→ **Problem description**: Nothing outside the range is wanted. Repeat exactly the lines below from the one with "Soft-Closing (720, 1177)" through the one with "Laminate Finder (315, 85)".

→ **Source material**:
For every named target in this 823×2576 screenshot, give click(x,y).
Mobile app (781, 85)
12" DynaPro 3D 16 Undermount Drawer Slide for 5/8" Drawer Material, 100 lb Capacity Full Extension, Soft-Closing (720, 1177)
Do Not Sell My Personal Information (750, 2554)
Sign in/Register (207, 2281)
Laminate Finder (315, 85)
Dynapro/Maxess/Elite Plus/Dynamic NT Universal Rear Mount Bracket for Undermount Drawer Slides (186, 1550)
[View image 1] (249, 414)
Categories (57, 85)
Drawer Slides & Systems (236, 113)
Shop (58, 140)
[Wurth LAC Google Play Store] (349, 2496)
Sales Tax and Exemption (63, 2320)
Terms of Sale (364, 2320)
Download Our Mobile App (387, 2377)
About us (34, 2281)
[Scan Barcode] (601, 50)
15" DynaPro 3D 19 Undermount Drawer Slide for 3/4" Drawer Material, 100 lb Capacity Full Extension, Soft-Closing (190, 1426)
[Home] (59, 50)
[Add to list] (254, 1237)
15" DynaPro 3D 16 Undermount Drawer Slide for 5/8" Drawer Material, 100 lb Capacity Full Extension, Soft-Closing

→ **Result of the task**:
12" DynaPro 3D 16 Undermount Drawer Slide for 5/8" Drawer Material, 100 lb Capacity Full Extension, Soft-Closing (720, 1177)
Do Not Sell My Personal Information (750, 2554)
Sign in/Register (207, 2281)
Laminate Finder (315, 85)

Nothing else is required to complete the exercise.